■ **Work item**
From the entries, return every line where the string "computer" shows up.

**** Given entries ****

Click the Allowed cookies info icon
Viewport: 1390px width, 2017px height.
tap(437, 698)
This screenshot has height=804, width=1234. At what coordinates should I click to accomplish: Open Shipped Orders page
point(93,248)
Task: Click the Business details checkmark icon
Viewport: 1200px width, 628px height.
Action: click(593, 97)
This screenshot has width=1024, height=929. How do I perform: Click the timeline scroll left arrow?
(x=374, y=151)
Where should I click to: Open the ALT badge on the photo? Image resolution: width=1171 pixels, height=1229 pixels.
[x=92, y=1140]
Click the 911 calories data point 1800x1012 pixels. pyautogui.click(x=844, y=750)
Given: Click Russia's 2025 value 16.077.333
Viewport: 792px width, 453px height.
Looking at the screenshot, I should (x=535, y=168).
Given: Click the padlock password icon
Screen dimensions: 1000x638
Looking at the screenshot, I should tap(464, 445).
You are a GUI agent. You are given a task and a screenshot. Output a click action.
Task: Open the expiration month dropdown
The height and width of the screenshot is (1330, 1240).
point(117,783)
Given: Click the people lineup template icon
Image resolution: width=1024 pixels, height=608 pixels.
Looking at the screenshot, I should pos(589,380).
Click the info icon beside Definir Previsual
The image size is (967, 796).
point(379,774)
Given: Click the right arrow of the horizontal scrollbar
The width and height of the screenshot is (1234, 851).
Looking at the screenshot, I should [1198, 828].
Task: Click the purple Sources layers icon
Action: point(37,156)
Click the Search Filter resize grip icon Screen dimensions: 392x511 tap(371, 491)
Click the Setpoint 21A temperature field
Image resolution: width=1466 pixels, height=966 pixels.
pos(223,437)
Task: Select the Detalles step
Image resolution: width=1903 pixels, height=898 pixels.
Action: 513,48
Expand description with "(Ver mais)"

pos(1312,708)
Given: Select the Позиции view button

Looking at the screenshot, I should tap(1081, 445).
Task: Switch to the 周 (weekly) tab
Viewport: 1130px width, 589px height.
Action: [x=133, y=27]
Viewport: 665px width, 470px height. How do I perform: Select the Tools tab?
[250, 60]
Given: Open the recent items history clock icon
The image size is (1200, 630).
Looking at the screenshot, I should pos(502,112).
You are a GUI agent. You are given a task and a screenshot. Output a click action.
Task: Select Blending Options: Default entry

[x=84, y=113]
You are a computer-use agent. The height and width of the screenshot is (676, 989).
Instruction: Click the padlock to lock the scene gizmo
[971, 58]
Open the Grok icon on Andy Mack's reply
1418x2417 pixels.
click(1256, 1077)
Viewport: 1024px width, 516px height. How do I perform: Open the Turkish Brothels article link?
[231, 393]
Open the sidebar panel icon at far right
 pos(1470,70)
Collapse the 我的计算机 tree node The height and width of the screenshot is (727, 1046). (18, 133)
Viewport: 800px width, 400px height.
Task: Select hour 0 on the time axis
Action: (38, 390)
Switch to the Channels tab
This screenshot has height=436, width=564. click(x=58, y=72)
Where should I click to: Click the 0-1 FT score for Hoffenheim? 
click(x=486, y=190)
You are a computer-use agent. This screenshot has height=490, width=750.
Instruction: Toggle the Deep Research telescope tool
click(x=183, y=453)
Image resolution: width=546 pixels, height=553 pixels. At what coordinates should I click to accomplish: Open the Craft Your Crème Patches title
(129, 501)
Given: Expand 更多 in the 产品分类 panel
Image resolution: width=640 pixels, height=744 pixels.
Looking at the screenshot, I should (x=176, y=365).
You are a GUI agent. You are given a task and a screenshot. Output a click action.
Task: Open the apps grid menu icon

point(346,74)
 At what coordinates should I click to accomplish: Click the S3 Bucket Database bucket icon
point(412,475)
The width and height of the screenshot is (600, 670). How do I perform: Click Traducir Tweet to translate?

****

■ **Task result**
You are a computer-use agent. The height and width of the screenshot is (676, 989).
You are a computer-use agent. This screenshot has height=490, width=750.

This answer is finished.